On February19, 2020 I stood on the Edmond Pettus Bridge for the first time after leading a day of professional development for leaders at a Fortune 200 organization.
There was a holy silence as I stood on that bridge.
The invite to lead came from a company leader who had attended one of my career development presentations over 3 years ago.
Our chance encounter came full circle, when I, a black woman, business owner, in my 30s, was asked by him to come and facilitate leadership development for his team: a 90% white male audience, mostly natives of historic Selma, AL.
The courage of the men and women on that bridge in 1965 on Bloody Sunday, fighting for Civil Rights, allows me to stand in boardrooms today.
Only 55 years separates me from Bloody Sunday. Yes, just 55 years.

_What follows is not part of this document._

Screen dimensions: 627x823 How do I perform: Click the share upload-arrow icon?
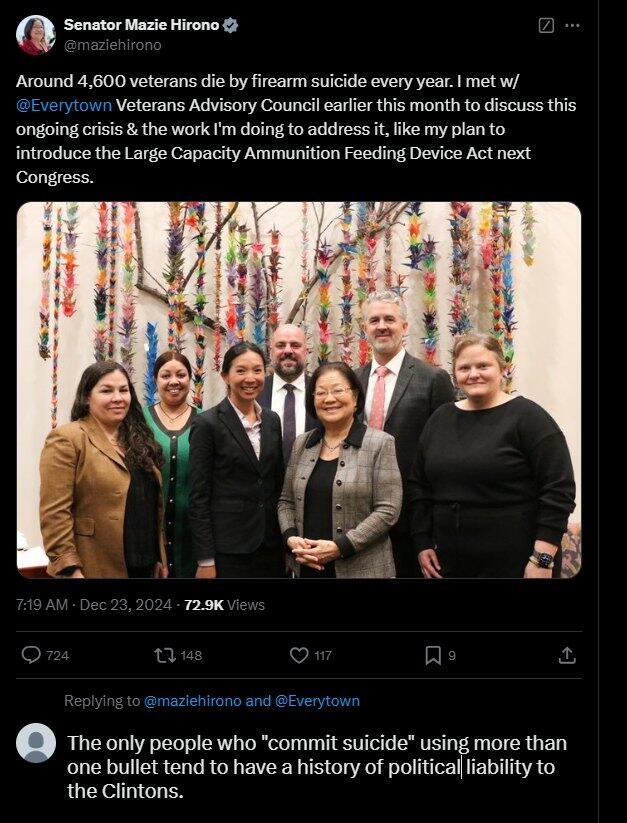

Because of them, he could become a leader in a Fortune 200 organization.
Because of them, I was able to become a business owner.

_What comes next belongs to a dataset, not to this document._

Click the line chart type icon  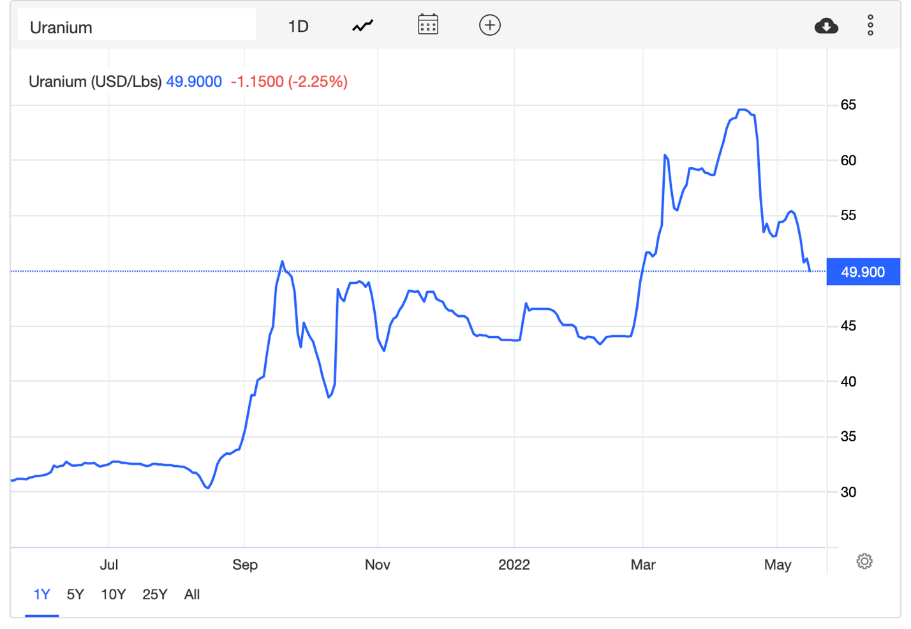[x=362, y=26]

Because of them, we connected.
Because of them, we are able to bear witness of their sacrifice on that bridge, just a few feet away.
That is the power of courage and connection.
The memory standing on that bridge and all that led up to that specific moment is etched on my heart forever.
This weekend, I am reminded of the responsibility that I have, that we have, to continue making "good trouble". The loss of an icon and hero, the Honorable John Lewis, has left a gap that is unimaginable to fill. It will not take one person, but the collective spirit of hope, optimism, and unity in the humanity of all who seek freedom and justice to fill his shoes. Admittedly, it is hard at this particular time, but I refuse to let go of hope. We will continue the fight and honor the legacy of our ancestors.